Recast the lines from the one containing "This screenshot has height=708, width=1556." through the end of the records, inclusive, as a JSON list of strings with one string per line and blank lines omitted.

● Collected data entries
*-*-*
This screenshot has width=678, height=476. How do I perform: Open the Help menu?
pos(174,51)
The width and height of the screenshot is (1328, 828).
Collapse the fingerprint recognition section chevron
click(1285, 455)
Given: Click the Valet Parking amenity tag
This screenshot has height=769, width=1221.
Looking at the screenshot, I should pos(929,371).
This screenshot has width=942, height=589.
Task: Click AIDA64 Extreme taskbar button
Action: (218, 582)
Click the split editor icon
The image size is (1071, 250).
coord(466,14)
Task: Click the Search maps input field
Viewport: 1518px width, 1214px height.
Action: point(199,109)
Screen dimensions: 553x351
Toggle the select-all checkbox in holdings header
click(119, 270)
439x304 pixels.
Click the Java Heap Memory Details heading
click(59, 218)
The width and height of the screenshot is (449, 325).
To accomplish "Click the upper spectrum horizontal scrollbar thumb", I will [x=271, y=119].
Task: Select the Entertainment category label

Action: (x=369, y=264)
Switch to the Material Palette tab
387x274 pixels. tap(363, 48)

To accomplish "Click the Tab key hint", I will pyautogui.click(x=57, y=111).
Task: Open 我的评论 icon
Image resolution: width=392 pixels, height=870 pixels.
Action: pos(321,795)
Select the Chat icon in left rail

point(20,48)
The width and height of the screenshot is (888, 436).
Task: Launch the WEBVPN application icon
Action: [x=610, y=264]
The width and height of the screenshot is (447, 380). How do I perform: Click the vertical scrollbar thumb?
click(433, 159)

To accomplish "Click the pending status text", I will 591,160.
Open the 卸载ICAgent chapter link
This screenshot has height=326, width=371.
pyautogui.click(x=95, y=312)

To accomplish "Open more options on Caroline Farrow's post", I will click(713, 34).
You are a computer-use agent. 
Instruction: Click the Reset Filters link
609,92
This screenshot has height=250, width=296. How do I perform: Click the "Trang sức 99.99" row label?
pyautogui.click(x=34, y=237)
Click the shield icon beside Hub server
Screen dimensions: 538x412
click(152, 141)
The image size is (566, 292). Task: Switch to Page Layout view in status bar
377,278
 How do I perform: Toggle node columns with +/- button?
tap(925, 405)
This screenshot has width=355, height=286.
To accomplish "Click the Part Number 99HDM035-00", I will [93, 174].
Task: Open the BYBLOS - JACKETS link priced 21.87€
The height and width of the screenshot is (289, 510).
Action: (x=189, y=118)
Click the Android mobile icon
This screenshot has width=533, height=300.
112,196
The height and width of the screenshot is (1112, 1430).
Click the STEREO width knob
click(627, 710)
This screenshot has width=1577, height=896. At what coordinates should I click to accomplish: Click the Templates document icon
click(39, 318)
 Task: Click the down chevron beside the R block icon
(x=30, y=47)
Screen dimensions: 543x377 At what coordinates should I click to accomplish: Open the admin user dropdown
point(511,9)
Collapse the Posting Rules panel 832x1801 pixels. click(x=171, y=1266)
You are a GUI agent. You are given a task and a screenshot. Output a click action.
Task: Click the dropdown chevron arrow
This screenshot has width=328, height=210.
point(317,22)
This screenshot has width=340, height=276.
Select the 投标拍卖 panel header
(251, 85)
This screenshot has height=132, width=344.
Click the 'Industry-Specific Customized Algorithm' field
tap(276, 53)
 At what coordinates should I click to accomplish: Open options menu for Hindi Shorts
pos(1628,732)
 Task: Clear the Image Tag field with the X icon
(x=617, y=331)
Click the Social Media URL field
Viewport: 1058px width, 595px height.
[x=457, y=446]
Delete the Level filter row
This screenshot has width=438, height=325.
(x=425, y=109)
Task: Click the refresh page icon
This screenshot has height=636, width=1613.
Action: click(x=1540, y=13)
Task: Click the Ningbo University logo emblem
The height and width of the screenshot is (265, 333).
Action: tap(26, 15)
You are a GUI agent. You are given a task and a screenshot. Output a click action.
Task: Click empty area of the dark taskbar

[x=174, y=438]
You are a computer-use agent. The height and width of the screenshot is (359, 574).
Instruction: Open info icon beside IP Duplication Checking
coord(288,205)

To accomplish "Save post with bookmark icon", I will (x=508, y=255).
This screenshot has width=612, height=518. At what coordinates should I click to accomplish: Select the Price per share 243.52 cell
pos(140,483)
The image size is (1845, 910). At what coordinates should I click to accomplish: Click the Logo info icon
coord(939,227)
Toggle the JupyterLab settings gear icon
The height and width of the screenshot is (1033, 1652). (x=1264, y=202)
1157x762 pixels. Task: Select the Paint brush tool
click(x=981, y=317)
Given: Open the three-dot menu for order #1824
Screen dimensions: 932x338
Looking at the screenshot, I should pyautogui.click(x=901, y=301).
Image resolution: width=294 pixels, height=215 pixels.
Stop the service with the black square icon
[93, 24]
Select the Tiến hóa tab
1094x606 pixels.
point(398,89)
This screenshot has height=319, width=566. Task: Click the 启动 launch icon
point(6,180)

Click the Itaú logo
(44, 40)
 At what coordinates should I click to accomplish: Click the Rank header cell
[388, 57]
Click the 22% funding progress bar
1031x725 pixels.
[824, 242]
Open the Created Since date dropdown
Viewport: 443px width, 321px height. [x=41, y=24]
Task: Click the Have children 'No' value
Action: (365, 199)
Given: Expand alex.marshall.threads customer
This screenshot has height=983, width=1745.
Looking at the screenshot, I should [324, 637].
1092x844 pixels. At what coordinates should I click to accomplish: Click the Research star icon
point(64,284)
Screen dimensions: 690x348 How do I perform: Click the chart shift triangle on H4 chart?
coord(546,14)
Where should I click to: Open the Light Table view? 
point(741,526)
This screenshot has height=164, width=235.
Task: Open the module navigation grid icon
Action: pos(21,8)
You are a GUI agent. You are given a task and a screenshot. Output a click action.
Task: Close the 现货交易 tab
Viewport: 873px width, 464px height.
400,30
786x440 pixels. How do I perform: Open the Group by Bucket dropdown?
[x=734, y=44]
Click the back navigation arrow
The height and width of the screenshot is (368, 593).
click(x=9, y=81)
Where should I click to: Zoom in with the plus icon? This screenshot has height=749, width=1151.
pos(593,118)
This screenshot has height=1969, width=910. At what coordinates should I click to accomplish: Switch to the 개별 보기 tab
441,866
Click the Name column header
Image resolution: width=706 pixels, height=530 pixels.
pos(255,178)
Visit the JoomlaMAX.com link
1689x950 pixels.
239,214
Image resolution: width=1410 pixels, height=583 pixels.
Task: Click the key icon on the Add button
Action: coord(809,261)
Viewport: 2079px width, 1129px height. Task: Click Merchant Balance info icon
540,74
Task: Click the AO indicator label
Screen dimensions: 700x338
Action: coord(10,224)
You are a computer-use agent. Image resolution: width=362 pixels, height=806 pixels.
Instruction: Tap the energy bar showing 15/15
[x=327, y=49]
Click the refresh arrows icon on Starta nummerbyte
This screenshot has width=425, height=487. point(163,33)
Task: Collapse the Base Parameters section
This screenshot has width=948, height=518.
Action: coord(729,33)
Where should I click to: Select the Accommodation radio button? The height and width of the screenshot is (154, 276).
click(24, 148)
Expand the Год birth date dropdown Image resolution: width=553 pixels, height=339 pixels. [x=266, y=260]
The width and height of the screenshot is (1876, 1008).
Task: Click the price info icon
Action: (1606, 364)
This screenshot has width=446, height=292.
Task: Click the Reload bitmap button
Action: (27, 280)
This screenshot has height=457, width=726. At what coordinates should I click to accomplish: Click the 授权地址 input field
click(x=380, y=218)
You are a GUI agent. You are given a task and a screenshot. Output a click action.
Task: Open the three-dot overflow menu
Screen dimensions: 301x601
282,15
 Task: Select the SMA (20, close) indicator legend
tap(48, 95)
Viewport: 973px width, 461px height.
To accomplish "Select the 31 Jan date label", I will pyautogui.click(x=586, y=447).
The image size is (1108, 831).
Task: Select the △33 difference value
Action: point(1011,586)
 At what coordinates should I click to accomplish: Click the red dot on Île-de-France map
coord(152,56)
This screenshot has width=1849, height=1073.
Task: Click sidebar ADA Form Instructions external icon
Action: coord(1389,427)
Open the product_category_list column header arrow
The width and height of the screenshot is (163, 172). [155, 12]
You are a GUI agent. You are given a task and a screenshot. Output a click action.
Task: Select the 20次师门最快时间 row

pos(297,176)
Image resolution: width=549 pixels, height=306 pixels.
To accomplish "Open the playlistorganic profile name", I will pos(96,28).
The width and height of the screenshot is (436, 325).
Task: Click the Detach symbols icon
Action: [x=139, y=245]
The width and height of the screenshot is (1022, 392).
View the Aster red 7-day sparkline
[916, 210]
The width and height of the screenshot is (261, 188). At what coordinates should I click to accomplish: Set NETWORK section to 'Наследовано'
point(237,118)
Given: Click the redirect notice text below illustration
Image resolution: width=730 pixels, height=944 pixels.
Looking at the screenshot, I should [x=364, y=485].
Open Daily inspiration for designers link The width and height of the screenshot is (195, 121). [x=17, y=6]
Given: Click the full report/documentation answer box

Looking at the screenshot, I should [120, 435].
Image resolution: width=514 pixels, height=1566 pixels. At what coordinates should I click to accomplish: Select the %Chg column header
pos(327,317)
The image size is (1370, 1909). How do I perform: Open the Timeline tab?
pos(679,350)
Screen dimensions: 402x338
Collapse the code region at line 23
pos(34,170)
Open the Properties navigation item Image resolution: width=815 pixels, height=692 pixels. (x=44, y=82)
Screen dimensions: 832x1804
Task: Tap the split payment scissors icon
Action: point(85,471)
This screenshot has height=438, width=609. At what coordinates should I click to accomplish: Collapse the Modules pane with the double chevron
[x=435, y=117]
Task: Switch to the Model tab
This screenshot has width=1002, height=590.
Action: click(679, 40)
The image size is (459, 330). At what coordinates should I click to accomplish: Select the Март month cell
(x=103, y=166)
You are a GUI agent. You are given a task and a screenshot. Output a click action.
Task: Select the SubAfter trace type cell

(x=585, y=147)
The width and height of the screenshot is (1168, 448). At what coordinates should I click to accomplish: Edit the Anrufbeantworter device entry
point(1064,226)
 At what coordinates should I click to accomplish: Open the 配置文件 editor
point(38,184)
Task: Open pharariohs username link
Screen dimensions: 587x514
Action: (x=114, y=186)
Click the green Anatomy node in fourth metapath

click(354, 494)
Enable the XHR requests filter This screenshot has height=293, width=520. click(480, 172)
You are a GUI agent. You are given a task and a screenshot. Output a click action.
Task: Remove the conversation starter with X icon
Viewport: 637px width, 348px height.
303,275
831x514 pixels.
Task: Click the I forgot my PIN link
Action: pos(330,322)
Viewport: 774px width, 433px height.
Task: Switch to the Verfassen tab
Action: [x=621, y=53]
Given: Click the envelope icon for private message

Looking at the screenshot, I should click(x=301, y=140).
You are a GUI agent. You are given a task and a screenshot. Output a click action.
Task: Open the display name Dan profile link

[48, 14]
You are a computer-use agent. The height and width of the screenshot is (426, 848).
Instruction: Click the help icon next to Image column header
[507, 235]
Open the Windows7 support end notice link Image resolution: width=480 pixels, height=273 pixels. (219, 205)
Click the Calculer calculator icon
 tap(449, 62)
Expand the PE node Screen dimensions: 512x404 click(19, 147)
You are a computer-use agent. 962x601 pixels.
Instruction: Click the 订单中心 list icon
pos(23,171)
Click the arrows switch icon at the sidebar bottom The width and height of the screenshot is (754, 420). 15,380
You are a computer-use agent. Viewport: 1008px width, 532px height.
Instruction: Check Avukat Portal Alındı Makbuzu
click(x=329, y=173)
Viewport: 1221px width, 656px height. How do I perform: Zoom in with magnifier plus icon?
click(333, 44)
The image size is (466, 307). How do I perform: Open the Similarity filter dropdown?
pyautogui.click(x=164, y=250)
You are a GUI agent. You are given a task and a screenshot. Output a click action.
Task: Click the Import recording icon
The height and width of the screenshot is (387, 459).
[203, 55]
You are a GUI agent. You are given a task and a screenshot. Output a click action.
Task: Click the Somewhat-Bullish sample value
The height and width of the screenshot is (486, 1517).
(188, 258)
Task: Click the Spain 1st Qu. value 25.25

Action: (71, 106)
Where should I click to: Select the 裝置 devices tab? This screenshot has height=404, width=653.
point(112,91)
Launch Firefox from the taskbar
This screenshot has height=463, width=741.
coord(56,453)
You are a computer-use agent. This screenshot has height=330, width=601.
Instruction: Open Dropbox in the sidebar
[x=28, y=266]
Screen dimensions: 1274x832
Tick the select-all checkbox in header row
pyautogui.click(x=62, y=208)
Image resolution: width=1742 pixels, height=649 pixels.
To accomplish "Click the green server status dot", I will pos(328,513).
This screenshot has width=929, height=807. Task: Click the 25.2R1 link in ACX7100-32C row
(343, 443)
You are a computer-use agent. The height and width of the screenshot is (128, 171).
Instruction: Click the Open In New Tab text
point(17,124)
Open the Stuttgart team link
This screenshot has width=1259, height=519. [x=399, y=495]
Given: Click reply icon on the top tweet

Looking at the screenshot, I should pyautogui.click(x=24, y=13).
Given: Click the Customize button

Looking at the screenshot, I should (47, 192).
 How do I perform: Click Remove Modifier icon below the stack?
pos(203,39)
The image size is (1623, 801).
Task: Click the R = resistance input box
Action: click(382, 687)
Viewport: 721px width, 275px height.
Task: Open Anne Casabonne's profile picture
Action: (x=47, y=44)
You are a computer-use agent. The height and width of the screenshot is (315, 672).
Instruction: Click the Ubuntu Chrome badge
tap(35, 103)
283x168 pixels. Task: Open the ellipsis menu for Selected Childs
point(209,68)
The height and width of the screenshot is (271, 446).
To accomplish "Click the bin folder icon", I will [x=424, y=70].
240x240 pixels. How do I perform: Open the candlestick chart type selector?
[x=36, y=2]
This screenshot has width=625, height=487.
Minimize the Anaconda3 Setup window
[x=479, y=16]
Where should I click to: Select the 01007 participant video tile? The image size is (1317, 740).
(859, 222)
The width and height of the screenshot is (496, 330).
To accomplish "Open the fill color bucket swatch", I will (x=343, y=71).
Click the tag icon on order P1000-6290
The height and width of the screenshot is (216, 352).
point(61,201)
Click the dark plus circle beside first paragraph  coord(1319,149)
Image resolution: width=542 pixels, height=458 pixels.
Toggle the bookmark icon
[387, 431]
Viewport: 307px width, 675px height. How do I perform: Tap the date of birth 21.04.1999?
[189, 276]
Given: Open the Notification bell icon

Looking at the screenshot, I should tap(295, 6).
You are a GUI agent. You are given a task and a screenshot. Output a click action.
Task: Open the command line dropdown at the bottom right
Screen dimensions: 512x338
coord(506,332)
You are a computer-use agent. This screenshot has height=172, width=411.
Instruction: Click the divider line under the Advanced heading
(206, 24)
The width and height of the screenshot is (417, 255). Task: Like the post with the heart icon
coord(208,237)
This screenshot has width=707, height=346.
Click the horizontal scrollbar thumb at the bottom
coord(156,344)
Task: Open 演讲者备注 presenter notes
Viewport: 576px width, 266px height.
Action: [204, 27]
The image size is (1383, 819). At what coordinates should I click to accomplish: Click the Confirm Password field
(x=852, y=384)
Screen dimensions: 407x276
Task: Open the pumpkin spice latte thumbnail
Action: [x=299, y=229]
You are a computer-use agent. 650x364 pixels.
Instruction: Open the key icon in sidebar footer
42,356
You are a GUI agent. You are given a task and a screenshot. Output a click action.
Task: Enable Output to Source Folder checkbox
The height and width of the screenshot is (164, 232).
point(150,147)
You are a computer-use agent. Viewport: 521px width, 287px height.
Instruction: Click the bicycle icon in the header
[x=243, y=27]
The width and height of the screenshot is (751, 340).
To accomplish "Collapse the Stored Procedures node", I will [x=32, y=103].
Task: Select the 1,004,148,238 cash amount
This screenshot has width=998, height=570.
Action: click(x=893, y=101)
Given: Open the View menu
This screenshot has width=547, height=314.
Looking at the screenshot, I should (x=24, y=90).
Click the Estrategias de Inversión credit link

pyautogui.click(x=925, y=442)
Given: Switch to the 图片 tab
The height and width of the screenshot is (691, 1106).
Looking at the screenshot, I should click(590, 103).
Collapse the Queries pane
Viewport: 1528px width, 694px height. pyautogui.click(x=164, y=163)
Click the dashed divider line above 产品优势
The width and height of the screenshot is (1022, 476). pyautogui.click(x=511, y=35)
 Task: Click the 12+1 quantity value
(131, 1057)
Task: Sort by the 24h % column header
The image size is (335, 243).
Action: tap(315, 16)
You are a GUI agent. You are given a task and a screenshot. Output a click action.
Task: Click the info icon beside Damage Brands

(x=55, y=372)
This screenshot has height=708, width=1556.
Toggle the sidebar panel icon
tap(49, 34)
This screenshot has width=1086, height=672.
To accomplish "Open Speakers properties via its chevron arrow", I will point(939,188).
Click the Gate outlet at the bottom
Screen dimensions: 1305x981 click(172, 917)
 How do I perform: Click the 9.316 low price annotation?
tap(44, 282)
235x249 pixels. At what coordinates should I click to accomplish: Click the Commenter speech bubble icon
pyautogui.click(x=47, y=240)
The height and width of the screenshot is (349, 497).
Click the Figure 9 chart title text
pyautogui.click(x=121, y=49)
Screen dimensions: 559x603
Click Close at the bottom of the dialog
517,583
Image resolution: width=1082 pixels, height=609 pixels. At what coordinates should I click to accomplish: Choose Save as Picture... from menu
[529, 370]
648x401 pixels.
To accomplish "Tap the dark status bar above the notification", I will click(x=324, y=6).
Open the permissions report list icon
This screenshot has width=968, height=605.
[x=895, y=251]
*-*-*
● REPLY
[
  "This screenshot has height=708, width=1556.",
  "Toggle the sidebar panel icon",
  "tap(49, 34)",
  "This screenshot has width=1086, height=672.",
  "To accomplish \"Open Speakers properties via its chevron arrow\", I will point(939,188).",
  "Click the Gate outlet at the bottom",
  "Screen dimensions: 1305x981 click(172, 917)",
  " How do I perform: Click the 9.316 low price annotation?",
  "tap(44, 282)",
  "235x249 pixels. At what coordinates should I click to accomplish: Click the Commenter speech bubble icon",
  "pyautogui.click(x=47, y=240)",
  "The height and width of the screenshot is (349, 497).",
  "Click the Figure 9 chart title text",
  "pyautogui.click(x=121, y=49)",
  "Screen dimensions: 559x603",
  "Click Close at the bottom of the dialog",
  "517,583",
  "Image resolution: width=1082 pixels, height=609 pixels. At what coordinates should I click to accomplish: Choose Save as Picture... from menu",
  "[529, 370]",
  "648x401 pixels.",
  "To accomplish \"Tap the dark status bar above the notification\", I will click(x=324, y=6).",
  "Open the permissions report list icon",
  "This screenshot has width=968, height=605.",
  "[x=895, y=251]"
]